All the IDs, features, and feature values of all morphemes and
constituents in a lect must contain no characters invalid in raw tags.
Morpheme IDs must be positive integers such that `morphemes` is a
sequence, and the others must be strings.
Phonology:
name: A name, for internal use.
constraints: A sequence of constraints.
scalings: A sequence of scalings.
dispersions: A sequence of dispersions.
nodes: A sequence of nodes.
dimension: An optional dimension tree. If it is nil, a dimension tree
will be automatically generated.
symbols: A sequence of symbols.
articulators: A sequence of articulators.
Symbol:
symbol: A string.
features: The phoneme the symbol represents.
Constraint:
-- TODO
Articulator:
A conjunction of conditions which can apply to a unit. Each key in the
table can be nil, in which case that condition always applies. If all
the conditions apply to a unit, the articulator is present in that unit.
bp: A body part token string. The unit must have a body part with this
token. Example: 'U_LIP'.
bp_category: A body part category string. The unit must have a body
part with this category. Example: 'LIP'.
bp_flag: A body part flag. The unit must have a body part with this
flag. Example: 'HEAR'. At most one of `bp`, `bp_category`, and
`bp_flag` can be non-nil.
creature: A `creature_raw` from `df.global.world.raws.creatures.all`.
The unit must be an instance of this creature.
creature_class: A creature class string. The unit must be an instance
of a creature of this creature class. Example: 'GENERAL_POISON'.
creature_flag: A creature flag. The unit must be an instance of a
creature with this flag. Example: 'FANCIFUL'. At most one of
`creature`, `creature_class`, and `creature_flag` can be non-nil.
caste_index: An index into `creature.caste`. The unit's caste must be
at this index. If `creature` is nil, this field must be too.
caste_flag: A caste flag. The unit's caste must have this flag.
Example: 'EXTRAVISION'. At most one of `caste_index` and
`caste_flag` can be non-nil.
-- TODO: sex
Node:
name: A string, used only for parsing the phonology raw file.
parent: The index of the node's parent node in the associated
phonology, or 0 if the parent is the root node.

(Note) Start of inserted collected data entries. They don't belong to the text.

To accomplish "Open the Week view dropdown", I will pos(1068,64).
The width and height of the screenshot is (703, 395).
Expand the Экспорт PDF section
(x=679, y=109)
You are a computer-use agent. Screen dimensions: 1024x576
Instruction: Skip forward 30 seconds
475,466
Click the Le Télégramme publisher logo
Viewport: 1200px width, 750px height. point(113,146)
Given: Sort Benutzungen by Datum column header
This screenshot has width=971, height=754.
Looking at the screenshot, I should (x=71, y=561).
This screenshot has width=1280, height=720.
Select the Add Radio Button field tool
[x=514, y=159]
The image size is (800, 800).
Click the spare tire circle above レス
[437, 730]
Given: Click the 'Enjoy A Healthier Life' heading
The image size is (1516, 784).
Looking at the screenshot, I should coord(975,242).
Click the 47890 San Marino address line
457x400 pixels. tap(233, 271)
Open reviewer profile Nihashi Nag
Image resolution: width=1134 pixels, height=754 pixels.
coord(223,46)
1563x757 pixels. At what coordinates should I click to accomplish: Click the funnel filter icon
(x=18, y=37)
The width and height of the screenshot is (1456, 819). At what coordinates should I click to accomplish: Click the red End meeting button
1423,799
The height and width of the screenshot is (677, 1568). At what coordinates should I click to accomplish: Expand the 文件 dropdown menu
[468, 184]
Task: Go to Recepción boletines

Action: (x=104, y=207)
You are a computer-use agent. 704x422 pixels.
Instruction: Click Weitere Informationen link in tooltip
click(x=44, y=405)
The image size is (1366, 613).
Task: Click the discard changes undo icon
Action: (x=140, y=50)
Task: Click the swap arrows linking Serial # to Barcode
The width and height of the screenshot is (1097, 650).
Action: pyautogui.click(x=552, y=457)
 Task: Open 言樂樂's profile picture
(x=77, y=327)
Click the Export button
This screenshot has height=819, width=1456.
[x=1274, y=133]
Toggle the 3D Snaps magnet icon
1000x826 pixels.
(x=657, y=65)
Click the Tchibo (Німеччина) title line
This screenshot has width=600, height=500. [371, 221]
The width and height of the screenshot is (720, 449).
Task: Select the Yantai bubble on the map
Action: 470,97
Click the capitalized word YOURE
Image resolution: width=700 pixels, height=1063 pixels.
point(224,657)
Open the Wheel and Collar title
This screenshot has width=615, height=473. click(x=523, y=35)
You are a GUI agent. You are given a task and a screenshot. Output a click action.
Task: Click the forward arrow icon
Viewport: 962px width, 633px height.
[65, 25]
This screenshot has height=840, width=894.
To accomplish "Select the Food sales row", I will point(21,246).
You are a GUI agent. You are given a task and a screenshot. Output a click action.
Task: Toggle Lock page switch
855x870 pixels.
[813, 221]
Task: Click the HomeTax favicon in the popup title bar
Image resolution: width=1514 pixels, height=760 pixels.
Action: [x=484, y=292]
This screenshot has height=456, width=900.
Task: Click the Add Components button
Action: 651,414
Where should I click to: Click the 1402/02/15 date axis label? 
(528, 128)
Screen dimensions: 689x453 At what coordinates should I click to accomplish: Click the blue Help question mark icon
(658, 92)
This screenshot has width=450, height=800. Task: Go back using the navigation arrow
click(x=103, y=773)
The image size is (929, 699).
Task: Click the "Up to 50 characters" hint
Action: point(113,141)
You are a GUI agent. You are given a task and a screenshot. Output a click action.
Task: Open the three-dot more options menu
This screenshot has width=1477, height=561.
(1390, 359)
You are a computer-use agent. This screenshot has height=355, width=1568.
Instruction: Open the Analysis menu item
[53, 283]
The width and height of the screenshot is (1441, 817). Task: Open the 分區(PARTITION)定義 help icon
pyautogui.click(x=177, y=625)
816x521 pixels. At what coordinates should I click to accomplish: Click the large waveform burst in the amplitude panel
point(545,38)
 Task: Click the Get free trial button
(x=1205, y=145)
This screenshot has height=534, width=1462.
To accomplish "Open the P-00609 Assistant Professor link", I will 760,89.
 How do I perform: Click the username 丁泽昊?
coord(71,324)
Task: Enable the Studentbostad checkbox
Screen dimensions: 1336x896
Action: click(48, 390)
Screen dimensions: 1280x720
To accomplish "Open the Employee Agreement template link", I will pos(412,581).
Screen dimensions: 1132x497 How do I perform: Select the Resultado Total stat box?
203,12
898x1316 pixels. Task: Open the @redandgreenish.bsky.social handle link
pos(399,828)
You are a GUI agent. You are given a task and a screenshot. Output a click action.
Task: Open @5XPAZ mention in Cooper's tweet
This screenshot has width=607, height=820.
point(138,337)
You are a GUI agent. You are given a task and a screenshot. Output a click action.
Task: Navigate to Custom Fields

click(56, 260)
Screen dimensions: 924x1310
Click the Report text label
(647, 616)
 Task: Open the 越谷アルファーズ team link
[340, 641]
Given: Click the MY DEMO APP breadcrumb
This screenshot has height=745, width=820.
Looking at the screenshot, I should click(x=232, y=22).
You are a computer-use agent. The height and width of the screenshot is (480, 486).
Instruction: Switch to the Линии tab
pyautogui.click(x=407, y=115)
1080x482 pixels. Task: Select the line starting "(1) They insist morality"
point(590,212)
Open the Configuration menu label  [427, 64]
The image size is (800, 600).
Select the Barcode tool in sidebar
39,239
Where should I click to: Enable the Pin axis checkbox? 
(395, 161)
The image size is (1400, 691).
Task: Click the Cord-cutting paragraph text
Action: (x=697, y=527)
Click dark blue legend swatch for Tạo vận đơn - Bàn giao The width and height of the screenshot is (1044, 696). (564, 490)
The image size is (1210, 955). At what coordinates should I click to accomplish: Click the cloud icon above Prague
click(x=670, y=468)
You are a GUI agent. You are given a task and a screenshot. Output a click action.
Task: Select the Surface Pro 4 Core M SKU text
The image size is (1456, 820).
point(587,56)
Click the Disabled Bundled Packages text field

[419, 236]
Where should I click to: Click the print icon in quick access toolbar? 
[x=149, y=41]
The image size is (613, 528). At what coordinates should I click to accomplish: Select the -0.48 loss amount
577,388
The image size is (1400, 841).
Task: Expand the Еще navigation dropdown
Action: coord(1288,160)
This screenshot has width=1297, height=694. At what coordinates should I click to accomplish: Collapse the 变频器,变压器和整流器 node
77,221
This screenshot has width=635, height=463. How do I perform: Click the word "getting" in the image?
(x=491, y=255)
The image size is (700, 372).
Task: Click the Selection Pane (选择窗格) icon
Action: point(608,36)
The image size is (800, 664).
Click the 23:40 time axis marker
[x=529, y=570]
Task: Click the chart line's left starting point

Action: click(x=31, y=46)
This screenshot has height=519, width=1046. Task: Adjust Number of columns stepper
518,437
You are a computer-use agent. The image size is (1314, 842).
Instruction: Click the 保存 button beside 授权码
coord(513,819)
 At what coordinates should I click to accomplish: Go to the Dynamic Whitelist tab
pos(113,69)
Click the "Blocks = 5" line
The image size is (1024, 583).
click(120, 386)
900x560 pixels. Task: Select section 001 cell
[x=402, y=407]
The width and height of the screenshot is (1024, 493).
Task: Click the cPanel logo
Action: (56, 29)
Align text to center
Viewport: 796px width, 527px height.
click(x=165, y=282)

add: A string to append to the symbol of a phoneme that does not
have this node to denote a phoneme that does have it but is
otherwise identical.
remove: The opposite of `add`.
sonority: How much sonority this node adds to a phoneme. The number is
only meaningful in relation to other nodes' sonorities.
feature_class: TODO: This should be used or removed.
feature: Whether this node is a feature node, as opposed to a class
node.
prob: The probability that a phoneme has this node. It is 1 for class
nodes.
articulators: A sequence of articulators. At least one must be present
in a unit for that unit to produce a phoneme with this node.
Environment:
A table whose keys are indices of features and whose values are feature
environments for those features.
Feature environment:
A sequence of two sequences, each of whose keys are variable indices and
whose values are assignments. The two subsequences correspond to two
patterns in the scope of which the feature environment is being used.
Assignment:
A table representing a value bound to an variable name in an
environment.
val: A boolean for whether this variable has the same value as the
value of the variable that this variable is defined in terms of.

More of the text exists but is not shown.